O preço precisa pagar mais do que o produto
O erro mais comum é aplicar um percentual de lucro diretamente sobre o custo de compra. Essa conta ignora que comissão, imposto e margem geralmente são parcelas do preço final. Quando essas despesas entram depois, o lucro imaginado desaparece.
Comece separando custos em reais — produto, embalagem e tarifa fixa — dos percentuais sobre a venda. Essa distinção evita somar unidades diferentes e permite usar o divisor de formação de preço.
Quais valores entram na conta
Use valores médios realistas e revise-os sempre que fornecedor, canal ou logística mudar. Para produtos com devolução relevante, considere também uma provisão baseada no histórico.
- Custo de compra ou fabricação por unidade.
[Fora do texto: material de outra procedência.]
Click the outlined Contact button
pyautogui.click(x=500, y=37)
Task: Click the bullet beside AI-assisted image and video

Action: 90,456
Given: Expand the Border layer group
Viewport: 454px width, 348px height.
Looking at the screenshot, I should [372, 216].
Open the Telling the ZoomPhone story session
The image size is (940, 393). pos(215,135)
- Embalagem e parcela do frete paga pela empresa.
- Comissão do canal e taxa do meio de pagamento.
- Impostos efetivamente incidentes sobre a receita.
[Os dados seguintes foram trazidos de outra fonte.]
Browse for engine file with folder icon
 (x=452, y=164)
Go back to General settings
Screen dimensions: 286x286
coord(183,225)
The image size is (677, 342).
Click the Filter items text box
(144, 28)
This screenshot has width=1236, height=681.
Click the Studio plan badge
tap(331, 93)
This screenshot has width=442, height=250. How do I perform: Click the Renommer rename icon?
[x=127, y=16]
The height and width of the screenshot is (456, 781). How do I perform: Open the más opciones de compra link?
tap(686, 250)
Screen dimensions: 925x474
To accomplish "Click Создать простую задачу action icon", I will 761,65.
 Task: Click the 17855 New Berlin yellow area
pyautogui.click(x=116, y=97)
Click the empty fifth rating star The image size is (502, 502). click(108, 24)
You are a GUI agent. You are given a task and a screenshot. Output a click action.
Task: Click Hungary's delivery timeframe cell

- Rateio operacional e margem de lucro desejada.
Preço calculado não é preço obrigatório
A fórmula produz uma referência econômica. O mercado pode aceitar um preço maior ou menor. Se o preço sustentável ficar acima dos concorrentes, não esconda o problema reduzindo a margem no papel: procure custo melhor, eleve valor percebido, mude o pacote ou escolha outro canal.
Depois de vender, compare o planejado com o realizado. A melhor formação de preço é um ciclo: estimar, vender, medir custos reais e recalibrar.